*MATERIAL PROVIDED*:
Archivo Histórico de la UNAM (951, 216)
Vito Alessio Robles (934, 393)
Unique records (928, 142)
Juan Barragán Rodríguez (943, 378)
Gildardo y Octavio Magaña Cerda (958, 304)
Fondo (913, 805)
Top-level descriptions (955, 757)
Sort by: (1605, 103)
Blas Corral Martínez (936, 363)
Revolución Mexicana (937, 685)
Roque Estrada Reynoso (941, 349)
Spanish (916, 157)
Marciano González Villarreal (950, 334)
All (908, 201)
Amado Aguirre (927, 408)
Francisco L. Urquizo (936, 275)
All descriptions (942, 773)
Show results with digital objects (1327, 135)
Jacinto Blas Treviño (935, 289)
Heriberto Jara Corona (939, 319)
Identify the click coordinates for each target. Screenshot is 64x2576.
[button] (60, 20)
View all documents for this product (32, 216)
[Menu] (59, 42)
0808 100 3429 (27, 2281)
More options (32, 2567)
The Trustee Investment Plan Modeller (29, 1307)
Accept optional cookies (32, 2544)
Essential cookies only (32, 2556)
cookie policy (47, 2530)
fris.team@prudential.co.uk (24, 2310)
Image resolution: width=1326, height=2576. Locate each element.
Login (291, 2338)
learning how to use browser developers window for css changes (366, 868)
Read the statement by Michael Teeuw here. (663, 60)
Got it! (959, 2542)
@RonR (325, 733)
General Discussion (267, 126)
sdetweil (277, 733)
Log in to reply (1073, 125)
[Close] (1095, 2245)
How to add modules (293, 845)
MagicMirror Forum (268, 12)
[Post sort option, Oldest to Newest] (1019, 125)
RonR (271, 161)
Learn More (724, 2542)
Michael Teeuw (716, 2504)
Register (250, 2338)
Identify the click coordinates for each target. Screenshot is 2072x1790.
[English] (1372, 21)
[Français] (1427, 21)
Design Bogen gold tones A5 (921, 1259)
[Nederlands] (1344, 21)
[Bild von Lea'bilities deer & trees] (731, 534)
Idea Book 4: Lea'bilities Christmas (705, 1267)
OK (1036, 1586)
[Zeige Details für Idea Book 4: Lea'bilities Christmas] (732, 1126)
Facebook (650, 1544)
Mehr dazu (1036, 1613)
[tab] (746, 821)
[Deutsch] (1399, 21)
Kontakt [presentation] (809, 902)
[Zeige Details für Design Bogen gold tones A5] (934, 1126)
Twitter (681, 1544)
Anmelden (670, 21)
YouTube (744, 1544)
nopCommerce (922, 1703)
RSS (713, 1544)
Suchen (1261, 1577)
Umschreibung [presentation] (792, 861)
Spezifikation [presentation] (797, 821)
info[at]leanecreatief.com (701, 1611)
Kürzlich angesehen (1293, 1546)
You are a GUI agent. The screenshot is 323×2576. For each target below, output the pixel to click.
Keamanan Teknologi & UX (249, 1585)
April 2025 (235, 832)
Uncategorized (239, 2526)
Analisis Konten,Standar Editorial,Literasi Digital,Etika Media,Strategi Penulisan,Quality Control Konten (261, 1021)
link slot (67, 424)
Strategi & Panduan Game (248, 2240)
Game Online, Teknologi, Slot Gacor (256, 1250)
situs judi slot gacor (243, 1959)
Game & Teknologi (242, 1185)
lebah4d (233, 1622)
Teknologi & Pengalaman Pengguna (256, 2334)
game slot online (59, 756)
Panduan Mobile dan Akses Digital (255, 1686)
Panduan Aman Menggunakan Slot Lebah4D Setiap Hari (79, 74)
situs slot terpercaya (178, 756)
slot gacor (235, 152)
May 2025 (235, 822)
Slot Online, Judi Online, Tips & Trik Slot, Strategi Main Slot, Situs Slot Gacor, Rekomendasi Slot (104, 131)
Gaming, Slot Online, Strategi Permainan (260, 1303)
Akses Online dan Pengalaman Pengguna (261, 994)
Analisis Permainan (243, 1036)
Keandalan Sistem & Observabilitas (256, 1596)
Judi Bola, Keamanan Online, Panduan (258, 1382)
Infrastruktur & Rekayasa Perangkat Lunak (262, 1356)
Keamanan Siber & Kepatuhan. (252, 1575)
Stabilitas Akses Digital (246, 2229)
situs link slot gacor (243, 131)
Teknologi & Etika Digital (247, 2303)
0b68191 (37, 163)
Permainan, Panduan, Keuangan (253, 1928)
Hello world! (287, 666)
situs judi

*PROBLEM DETAILS*: The word to find is "Christmas". Copy every line of the records that holds it.

*RESPONSE AREA*:
Idea Book 4: Lea'bilities Christmas (705, 1267)
[Zeige Details für Idea Book 4: Lea'bilities Christmas] (732, 1126)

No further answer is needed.